Obviously, Bute could have a lot to say about how locked in the tournament winner will be in calling themselves the 'real' Super Middleweight champion.

Bute is scheduled to face #4 Librado Andrade (28-2, 21 KO) in the fall, a rematch of their controversial first fight won by Bute. Should Bute lose, an Andrade rubber match is likely and the road is probably clear for the Showtime tournament to crown the new outright world champion, particularly if Kessler and Froch is a unification match.

Kessler holds a decisive, as in won every round, victory over Andrade. Even if Andrade were elevated to #2 off of a Bute win, Ring recognizes showdowns between #1 and #3 for their belts circumstantially. It would be surprising if this scenario didn't produce such a circumstance.

Assuming Bute wins and stays at Super Middleweight, the following current Ring rated contenders will be available at least in the sense of their not being in the tournament:

#5 Sakio Bika (27-3-2, 17 KO)

#6 Allan Green (27-1, 19 KO)

#7 WBO titlist Karoly Balzsay (20-0, 14 KO)

#10 Denis Inkin (34-1, 24 KO)

Of these men, Bute already holds a lopsided win over the Contender Season Three winner Bika with a Bika rematch looming as a potential mandatory after Andrade. Talk of Bute-Green has sounded before and could again. If Bute were to take and win the latter two fights after an Andrade win, it would be very difficult to argue he hasn't maintained his number two position. Depending on tournament results, he could even slip into Ring's #1 slot.

There is also the x-factor of reigning World Middleweight champion Kelly Pavlik (35-1, 31 KO). 2011 is a long way away. Pavlik could keep winning and yet find 160 lbs. too hard to make over time. Bute, an impressive draw in Canada, and Pavlik, an impressive draw in the eastern U.S., could find each other as the best financial option while the tournament continues. Should both not lose in the run to such a fight, the winner would have a hell of a case as best at 168 without a tournament fight between them.

As noted last week in a separate analysis of this remarkable turn of events (, the outsider who performs best over the next year to two years will be in a hell of a position. In title terms, they will either be the obstacle to crowning a new lineal champion or the absolute must contender for the tournament winner and a major pay-per-view option.

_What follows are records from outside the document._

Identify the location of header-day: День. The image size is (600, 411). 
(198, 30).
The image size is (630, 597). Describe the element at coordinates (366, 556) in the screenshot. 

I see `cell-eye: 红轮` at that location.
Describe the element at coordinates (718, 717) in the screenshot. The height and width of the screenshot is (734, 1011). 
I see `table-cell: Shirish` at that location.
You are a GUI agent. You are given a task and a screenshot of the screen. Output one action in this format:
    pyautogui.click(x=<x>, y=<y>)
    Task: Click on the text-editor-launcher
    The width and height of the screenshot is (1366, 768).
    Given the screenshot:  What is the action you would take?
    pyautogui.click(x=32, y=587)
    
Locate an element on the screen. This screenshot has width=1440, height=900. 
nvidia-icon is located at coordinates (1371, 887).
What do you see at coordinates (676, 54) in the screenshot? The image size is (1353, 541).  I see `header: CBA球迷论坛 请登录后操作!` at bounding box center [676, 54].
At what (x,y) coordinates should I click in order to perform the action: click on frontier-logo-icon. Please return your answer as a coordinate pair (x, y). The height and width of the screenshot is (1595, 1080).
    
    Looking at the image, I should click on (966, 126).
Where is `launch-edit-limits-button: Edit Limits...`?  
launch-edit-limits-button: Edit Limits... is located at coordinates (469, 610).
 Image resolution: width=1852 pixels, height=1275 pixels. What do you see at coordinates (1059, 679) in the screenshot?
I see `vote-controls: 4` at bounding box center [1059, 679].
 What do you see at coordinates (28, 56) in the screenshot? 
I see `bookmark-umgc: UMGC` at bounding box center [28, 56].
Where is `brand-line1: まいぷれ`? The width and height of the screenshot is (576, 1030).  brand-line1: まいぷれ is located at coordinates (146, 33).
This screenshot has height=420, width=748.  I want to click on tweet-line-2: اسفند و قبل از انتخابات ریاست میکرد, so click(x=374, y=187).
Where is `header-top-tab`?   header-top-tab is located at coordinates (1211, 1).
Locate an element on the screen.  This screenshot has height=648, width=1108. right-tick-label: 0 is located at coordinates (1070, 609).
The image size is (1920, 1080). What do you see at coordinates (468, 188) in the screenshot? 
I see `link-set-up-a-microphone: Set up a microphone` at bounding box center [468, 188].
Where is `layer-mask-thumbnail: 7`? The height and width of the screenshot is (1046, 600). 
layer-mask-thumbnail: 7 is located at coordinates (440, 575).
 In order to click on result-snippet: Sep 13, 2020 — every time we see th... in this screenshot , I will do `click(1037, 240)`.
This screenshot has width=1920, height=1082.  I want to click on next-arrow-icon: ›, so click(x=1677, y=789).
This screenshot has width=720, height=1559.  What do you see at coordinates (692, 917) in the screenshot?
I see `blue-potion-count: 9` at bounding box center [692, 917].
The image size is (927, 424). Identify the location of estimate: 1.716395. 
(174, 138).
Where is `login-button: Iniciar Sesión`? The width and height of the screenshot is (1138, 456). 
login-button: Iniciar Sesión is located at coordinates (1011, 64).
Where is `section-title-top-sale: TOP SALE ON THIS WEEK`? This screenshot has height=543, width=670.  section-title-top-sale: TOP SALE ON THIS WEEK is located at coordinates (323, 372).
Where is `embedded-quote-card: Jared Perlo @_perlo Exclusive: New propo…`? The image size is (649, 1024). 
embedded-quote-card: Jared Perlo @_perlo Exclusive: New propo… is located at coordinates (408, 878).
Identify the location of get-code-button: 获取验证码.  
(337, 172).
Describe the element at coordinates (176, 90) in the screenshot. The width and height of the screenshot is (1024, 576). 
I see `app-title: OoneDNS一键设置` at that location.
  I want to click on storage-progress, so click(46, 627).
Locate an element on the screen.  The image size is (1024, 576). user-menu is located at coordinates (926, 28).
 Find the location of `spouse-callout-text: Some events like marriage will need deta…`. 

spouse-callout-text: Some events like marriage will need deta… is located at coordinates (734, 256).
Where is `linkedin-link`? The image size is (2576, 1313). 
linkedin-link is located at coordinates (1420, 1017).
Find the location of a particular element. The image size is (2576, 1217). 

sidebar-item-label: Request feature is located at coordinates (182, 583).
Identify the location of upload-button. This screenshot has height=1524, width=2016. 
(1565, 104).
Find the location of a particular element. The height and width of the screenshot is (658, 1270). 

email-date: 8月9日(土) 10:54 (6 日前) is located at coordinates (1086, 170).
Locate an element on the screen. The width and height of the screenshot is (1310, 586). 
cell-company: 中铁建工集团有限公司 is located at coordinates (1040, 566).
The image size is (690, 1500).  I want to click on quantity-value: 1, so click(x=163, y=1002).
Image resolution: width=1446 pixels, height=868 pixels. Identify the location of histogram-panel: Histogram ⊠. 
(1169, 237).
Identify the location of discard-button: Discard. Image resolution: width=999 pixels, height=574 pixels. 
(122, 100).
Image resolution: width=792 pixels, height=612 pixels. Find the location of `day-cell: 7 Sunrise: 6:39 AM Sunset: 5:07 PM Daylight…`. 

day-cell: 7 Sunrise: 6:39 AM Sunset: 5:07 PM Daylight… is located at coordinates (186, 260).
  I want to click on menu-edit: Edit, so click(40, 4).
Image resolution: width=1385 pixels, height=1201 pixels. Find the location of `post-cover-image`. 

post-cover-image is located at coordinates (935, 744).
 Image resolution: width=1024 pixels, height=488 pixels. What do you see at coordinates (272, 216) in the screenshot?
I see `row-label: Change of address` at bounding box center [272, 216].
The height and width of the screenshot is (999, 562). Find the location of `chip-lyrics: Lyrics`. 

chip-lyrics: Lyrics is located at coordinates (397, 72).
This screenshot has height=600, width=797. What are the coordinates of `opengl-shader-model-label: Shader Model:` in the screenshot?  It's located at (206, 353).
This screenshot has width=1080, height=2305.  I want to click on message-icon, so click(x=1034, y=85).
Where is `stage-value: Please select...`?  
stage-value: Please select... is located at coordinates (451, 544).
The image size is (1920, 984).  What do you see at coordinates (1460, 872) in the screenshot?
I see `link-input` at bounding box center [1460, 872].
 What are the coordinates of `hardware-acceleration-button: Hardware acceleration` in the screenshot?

It is certain some of the possibilities have been lost here while others not considered have yet to emerge. It's part of what makes this is all so worthy of our anticipation. The quality of the fights will matter more at the end of the day then who has what strapped around their waists but titles, now as ever, matter.

More than titles, we seek champions. At Super Middleweight, we can't help but get one before this is done.